GIVEN PROBLEM A:
According to the data model specification excerpt, what must specifications that set conformance criteria for their use of the data model not do?

Specifications that set conformance criteria for their use of the data
model must not relax the constraints expressed in this
specification.</p>

<p>Authors of conformance criteria for the use of the data
model should pay particular attention to the following features of
the data model:</p>

<olist>
<item>
<p>Support for DTD processing (both validation and unparsed entities).
</p>
</item>
<item>
<p>Support for W3C XML Schema processing.
</p>
</item>
<item>
<p>Support for the normative construction from an infoset described in
<specref ref="const-infoset"/>.
</p>
</item>
<item>
<p>Support for the normative construction from a PSVI described in
<specref ref="const-psvi"/>.
</p>
</item>
<item>
<p>Support for XML 1.0 and XML 1.1.
</p>
</item>
</olist>

</div1>

</body>

<back>
<div1>
<head>XML Information Set Conformance</head>

<p>This specification conforms to the XML Information Set <bibref ref="xml-infoset"/>.

MATERIAL FOR THIS EXERCISE:

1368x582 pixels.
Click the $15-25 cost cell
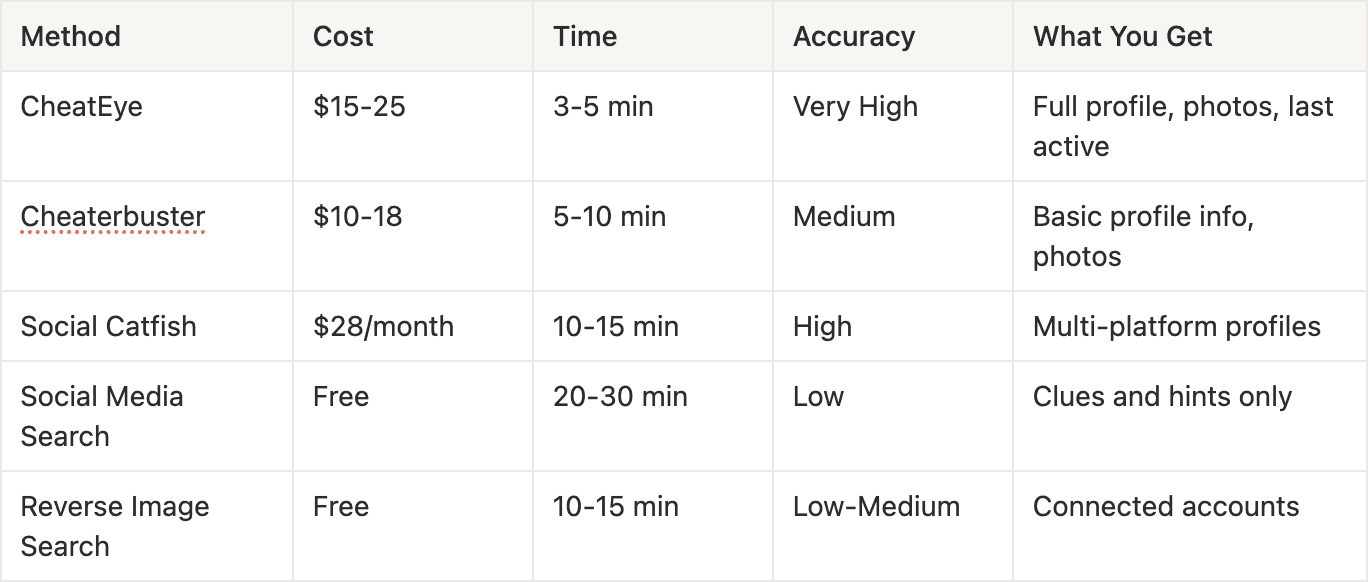coord(359,107)
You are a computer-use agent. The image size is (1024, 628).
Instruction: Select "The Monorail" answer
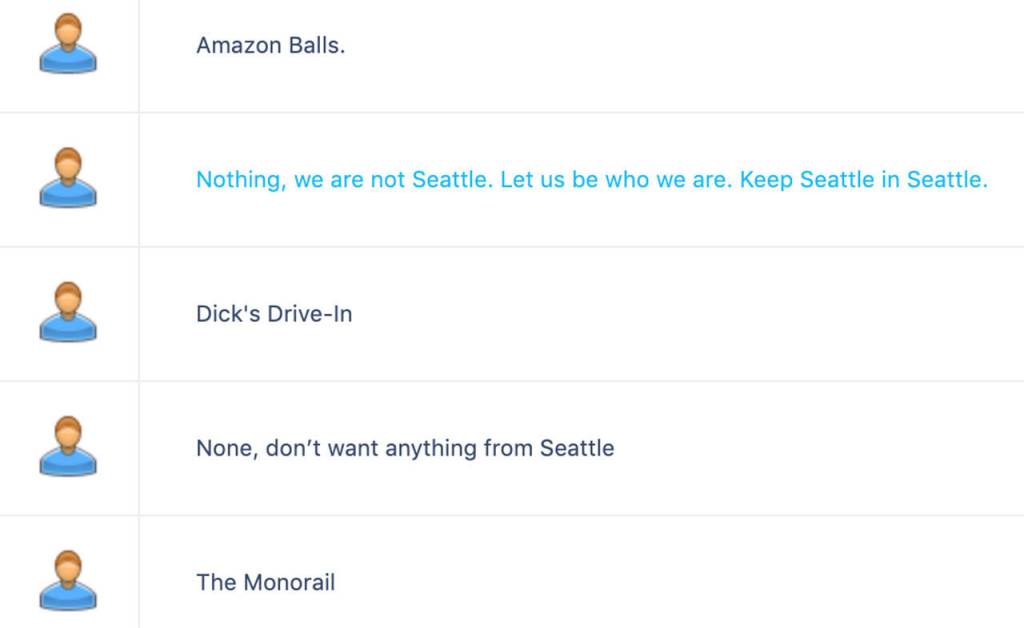point(265,583)
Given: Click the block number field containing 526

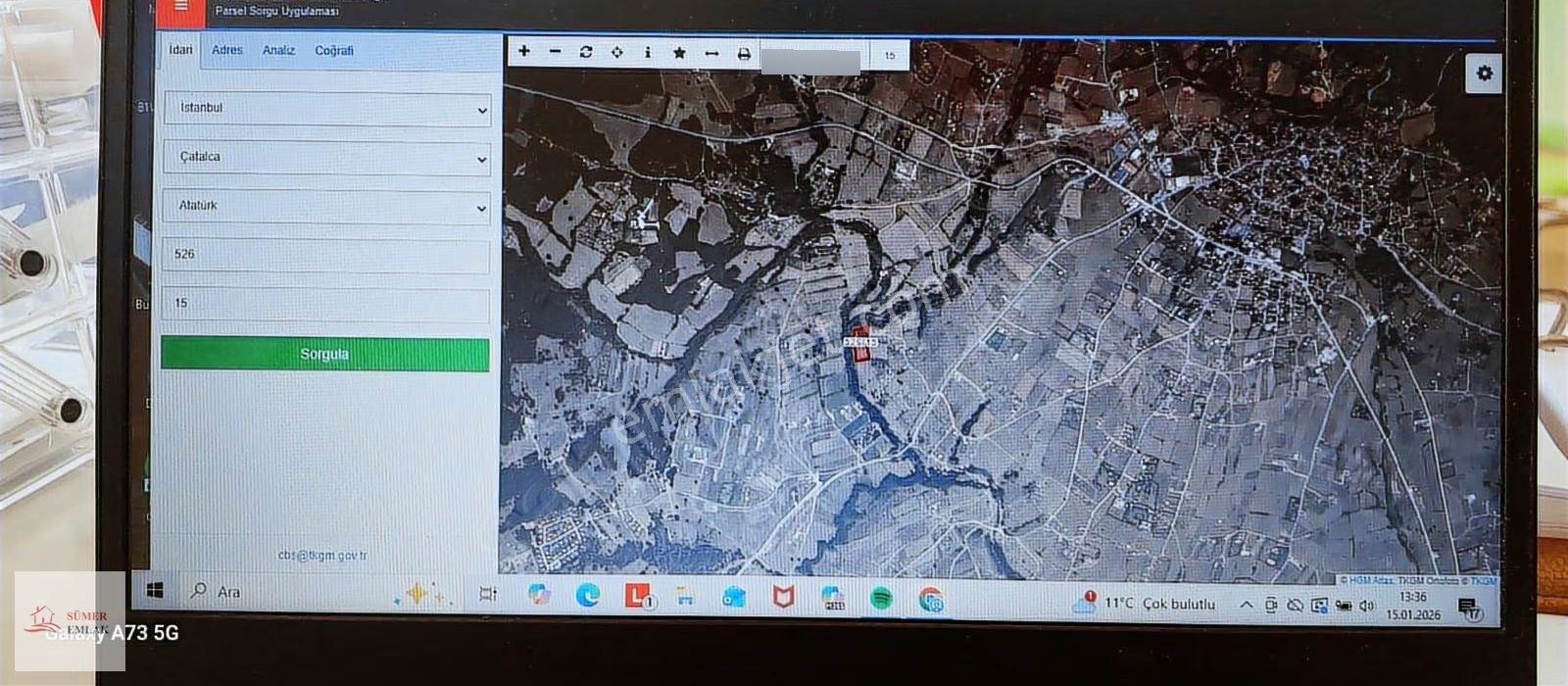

GIVEN PROBLEM B:
Reproduce every line of the listing above, including its requests, and increase each coordinate number in the answers by 136. Omit the pictures.

FULL ANSWER A:
They must not relax the constraints expressed in the specification.

FULL ANSWER B:
1368x582 pixels.
Click the $15-25 cost cell
coord(495,243)
You are a computer-use agent. The image size is (1024, 628).
Instruction: Select "The Monorail" answer
point(401,719)
Given: Click the block number field containing 526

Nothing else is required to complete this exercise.